* Tasks to complete
1. According to the passage on packet dispatch and rDMA writing, what size bins does header storage area 72R have?
2. Write the next part of the passage on packet dispatch and rDMA writing, starting after its final sentence.

* Text segment
When dispatcher 98 may determine that a packet may be ready for releasing from a current mailbox, dispatcher 98 may update the header with the destination address of the output section 59 associated with current mailbox queue 102. Dispatcher 98 may copy (arrow 109) the pointer information stored in the bin currently at the head of mailbox queue 102 to the write queue 100 associated with mailbox queue 102. FIG. 4B shows that the output section labeled 59n is the one associated with the exemplary mailbox queue 102.

Turning to FIG. 4D, rDMA unit 102 may read each write queue 100 in a round robin fashion. For each queue 100, rDMA unit 102 may access the next bin of the queue and may read the two pointers (e.g. a and q) stored therein. rDMA unit 102 may then access (arrow 110) the header stored at the header address (e.g. a) and may access (arrow 111) the packet stored at the packet address (e.g. q) and may write them, as per the updated destination address, into the next available header and packet storage in the output section 59 associated with the write queue.

For example, write queue 59n may be associated with output section 59n and thus, rDMA 102 may write (arrow 112) the header stored in bin a to a bin, such as bin m, in a header storage area 72R of output section 59n and may write (arrow 113) the packet stored in memory section q to a memory section, such as memory section s, in packet storage area 70R of output section 59n. Before writing the header into its bin (e.g. bin m), rDMA 102 may update the header to include the new memory section (e.g. s) of the packet. It will be appreciated that rDMA unit 102 typically may operate as data becomes available for writing; it is not synchronized with rDMA unit 81 or any other writing unit.

Incoming data area section 60R of each output section 59 may comprise packet storage area 70R and header storage area 72R Like in the other units, packet storage area 70R may have varying size, memory sections while header storage area 72R may have fixed size bins.

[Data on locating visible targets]
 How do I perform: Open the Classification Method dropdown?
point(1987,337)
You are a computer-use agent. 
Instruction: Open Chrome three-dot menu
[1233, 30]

* Exercise results
1. Fixed size bins.

2.
Running on CPU 62R may be a write requester 120. Outgoing data section 64R may comprise a single transmit queue 122 and a DMA unit 124

Write requester 120 may review (arrow 126) each new header, checking the original destination address and may lookup the next destination address for that original destination address in its local copy of the ARP table, labeled 130. Write requester 120 may update the header stored in the packet to include the MAC address for the next destination for the packet (i.e. the external destination) and may write (arrow 128) a pointer to the packet address into the next available bin of transmit queue 122. In the exemplary embodiment of FIG. 4D, this address is s.

Turning to FIG. 4E, DMA unit 124 may access the next bin of transmit queue 122 and may read the pointer (e.g. s) stored therein. DMA unit 124 may then access (arrow 132) (arrow 133) the packet stored at the packet address (e.g. s) and may write it, as per the updated destination address, out to the network. It will be appreciated that DMA unit 124 typically may operate as data becomes available for writing; it is not synchronized with rDMA unit 81 or 102.

It will be appreciated that router 50 may write the packet only once per unit, performing all of its processing on the separately stored headers of the packets. Moreover, by filling the transmit queues and the mailboxes with pointers rather than the actual data, router 50 minimizes read and write operations. In fact, the CPUs 62 do not copy data from one place to another in memory and, as a result, they process the data much faster. CPUs 62 merely review the headers, a relatively small amount of data that may be cached in working memory and processed relatively quickly.

Furthermore, the input and output are separated, such that a mailbox may be written to and from at the same time. Moreover, the input and output operations are not necessarily synchronized; they occur whenever data is available in the various write queues. Despite that, grid router 50 may move data through it quickly.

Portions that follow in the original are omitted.